Vor der möglicherweise entscheidenden Gesprächsrunde im Tarifkonflikt der Metall- und Elektroindustrie hat der Verhandlungsführer der NRW-Arbeitgeber, Arndt Kirchhoff, vor einer Belastung der Atmosphäre durch die anhaltenden Warnstreiks gewarnt.

Heftiger Schlagabtausch vor Treffen im Metall-Tarifkonflikt
Christian Charisius Heftiger Schlagabtausch vor Treffen im Metall-Tarifkonflikt

«Die IG Metall muss sich überlegen, ob es klug ist, selbst im Vorfeld einer ganz entscheidenden Verhandlung noch zusätzlich Öl ins Feuer zu gießen», sagte Kirchhoff der dpa. «Ein solches Kampfgehabe kann in einem lösungsorientierten Verhandlungsprozess schnell kontraproduktiv wirken», so Kirchhoff.

Er könne nicht nachvollziehen, warum die IG Metall in den letzten Tagen ihre Warnstreiks noch einmal verschärft und noch am Donnerstag zu einer Groß-Kundgebung am Verhandlungsort in Köln aufgerufen habe. Daher werte er die Aktionen als eine reine Machtdemonstration der Gewerkschaft, so Kirchhoff. «Angesichts der Schäden durch zum Teil wieder einmal überzogene Warnstreiks habe ich dafür auch Null-Verständnis», so der Präsident der NRW-Metall- und Elektroindustrie.

Die Metallarbeitgeber hätten zu keinem Zeitpunkt Zweifel an ihrer Verhandlungsbereitschaft gelassen.

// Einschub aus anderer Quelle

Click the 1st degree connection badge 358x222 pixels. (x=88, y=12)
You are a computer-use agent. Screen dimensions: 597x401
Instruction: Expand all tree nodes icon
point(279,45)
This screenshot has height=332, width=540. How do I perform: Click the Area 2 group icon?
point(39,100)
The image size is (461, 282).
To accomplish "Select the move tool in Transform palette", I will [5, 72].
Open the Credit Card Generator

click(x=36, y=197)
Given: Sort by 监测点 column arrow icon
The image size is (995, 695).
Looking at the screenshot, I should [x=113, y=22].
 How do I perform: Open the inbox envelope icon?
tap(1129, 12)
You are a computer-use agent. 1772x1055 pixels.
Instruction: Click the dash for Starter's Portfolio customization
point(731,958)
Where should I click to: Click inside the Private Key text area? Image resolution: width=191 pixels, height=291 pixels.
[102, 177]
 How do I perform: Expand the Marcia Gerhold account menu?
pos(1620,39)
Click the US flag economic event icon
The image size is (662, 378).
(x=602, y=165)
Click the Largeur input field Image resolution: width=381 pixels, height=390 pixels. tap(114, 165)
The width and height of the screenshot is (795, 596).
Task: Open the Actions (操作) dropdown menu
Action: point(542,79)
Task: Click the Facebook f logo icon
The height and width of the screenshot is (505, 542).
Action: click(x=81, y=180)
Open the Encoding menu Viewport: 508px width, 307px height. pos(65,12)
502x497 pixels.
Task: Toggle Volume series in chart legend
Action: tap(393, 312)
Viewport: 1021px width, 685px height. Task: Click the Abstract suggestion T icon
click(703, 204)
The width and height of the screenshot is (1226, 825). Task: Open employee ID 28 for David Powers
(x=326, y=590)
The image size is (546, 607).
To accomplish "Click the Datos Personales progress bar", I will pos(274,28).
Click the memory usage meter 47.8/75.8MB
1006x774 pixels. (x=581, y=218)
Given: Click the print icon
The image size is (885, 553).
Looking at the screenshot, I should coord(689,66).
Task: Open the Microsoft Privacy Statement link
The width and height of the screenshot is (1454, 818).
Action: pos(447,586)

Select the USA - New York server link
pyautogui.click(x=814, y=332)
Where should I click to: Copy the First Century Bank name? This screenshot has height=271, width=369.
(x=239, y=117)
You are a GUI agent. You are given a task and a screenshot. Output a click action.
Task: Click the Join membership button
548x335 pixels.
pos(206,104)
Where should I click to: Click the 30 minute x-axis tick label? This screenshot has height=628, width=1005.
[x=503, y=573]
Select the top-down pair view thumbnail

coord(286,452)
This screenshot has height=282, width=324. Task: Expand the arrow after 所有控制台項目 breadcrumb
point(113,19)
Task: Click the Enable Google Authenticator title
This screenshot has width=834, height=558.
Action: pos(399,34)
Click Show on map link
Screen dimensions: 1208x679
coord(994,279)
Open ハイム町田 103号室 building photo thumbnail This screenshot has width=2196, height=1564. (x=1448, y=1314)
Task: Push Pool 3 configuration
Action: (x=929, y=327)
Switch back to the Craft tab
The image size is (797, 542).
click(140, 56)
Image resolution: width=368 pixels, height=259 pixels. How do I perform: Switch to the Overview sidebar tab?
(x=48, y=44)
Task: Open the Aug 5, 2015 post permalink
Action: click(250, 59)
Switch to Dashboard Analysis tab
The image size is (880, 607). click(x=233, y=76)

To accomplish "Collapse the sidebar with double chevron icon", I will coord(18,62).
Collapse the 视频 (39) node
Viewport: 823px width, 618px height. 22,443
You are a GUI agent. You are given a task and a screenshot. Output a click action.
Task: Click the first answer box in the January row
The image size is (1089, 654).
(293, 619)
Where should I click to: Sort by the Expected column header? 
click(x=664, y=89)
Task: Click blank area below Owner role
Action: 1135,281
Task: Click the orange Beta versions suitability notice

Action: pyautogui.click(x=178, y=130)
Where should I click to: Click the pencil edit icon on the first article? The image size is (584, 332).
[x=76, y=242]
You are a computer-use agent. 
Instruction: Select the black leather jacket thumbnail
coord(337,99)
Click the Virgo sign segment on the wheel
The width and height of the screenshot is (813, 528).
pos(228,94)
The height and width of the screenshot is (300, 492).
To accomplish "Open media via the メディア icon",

Deshalb müssten sie auch nicht zu konstruktiven Verhandlungen aufgefordert werden. Dennoch konzentriere man jetzt auf eine Lösung am Verhandlungstisch. «Wir haben uns vorgenommen, alle Möglichkeiten für eine Lösung der Tarifrunde 2016 auszuloten», kündigte Kirchhoff ab. Die Stellschrauben des Gesamtpaketes seien klar identifiziert: Lohnzahl, Laufzeit und differenzierende Wettbewerbskomponente. Wir müssen jetzt sehr darauf achten, dass keine dieser drei Schrauben überdreht werde. Geschehe dies, könnten die Verhandlungen auch scheitern.

An diesem Donnerstag treffen sich IG Metall und Arbeitgeber in Köln zur fünften und möglicherweise abschließenden Verhandlungsrunde für das mitgliederstärkste Tarifgebiet Nordrhein-Westfalen. Auch der IG-Metall-Bezirksleiter und Verhandlungsführer Knut Giesler hatte im Vorfeld vor zu hohen Erwartungen gewarnt.

Die Gewerkschaft fordert für die bundesweit 3,8 Millionen Beschäftigten 5 Prozent mehr Geld innerhalb einer einjährigen Laufzeit. Die Arbeitgeber haben für 24 Monate Entgelterhöhungen in zwei Stufen angeboten, die sich auf 2,1 Prozent summieren - dazu soll es eine Einmalzahlung von 0,3 Prozent geben.